En dépit de tout cela, le JA continue de croître. En 1960, il comptait 6,5 millions de membres, chiffre qui est passé à 9,7 millions en 2010 — soit une augmentation de 50 %. Quant à l’activité bancaire de l’organisation, les fonds dont celle-ci disposait en 2012 atteignaient 88 000 milliards de yens — ce qui faisait du JA une banque géante en lutte pour la deuxième place au niveau national. Le montant total des actifs de sa branche assurances s’élève à 47 600 milliards de yens, un chiffre tout proche des 51 000 milliards que détient Nissay, la plus grosse société japonaise d’assurances.
Sur la scène politique, le JA a développé le plus grand réseau d’opposition à la participation du Japon au Partenariat transpacifique (TPP), et ce mouvement a réuni plus de 10 millions de signatures. Lors de l’élection à la Chambre des représentants qui s’est tenue à la fin de l’année 2012, nombre de candidats du Parti libéral-démocrate ont été élus après avoir promis qu’ils s’opposeraient au TPP. Plus de la moitié des membres de la Diète appartenant au PLD adhèrent au groupe parlementaire hostile à l’accord de libre-échange.
Comment le JA a-t-il réussi à accroître son influence économique et politique alors que l’agriculture est en déclin depuis si longtemps ? Pour répondre à cette question, nous allons devoir examiner certaines caractéristiques propres à cette organisation.
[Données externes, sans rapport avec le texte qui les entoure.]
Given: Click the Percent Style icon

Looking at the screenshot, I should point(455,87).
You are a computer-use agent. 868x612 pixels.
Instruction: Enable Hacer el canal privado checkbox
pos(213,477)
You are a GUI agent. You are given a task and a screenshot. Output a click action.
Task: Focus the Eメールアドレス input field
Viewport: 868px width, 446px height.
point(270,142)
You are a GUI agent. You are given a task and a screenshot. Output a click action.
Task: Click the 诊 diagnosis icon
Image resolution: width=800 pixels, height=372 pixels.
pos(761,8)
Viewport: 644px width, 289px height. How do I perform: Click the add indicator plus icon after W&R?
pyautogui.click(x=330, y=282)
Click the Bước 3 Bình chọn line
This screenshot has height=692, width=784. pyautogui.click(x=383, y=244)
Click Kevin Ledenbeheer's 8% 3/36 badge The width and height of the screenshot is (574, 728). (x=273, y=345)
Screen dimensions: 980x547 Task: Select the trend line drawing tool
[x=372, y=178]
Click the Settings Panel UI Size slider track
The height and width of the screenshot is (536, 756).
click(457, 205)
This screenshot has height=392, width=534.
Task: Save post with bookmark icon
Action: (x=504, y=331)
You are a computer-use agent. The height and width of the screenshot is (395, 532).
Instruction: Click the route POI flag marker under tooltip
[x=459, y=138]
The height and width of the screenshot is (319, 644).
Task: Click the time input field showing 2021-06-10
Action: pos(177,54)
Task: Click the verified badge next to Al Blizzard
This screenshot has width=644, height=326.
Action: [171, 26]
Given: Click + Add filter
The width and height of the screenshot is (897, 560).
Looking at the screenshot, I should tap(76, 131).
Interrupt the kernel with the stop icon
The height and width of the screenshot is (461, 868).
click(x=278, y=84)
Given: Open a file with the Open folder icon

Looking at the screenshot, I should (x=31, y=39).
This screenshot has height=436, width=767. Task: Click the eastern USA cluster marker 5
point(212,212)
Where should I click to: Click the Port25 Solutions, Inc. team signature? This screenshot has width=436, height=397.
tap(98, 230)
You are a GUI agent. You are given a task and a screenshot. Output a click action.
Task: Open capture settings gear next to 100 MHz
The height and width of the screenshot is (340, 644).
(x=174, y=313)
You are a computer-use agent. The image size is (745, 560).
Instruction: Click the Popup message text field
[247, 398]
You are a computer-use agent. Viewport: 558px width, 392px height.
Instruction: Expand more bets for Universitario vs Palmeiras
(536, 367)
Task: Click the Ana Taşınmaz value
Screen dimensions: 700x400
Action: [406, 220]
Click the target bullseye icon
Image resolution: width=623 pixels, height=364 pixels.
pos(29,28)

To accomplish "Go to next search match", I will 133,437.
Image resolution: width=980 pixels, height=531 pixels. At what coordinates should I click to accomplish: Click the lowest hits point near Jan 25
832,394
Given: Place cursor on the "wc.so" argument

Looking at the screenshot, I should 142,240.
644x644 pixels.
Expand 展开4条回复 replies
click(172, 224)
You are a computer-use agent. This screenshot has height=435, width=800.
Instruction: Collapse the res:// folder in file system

Un large éventail de compétences
La pénurie alimentaire consécutive à la seconde guerre mondiale a contraint le gouvernement à prendre des mesures pour empêcher que le riz ne soit vendu sur le marché noir à des prix élevés. Pour ce faire, il a mis sur pied le JA en réorganisant une entité qui, pendant la guerre, exerçait sa tutelle sur les communautés agricoles dans tous les domaines, depuis l’agriculture jusqu’à la finance.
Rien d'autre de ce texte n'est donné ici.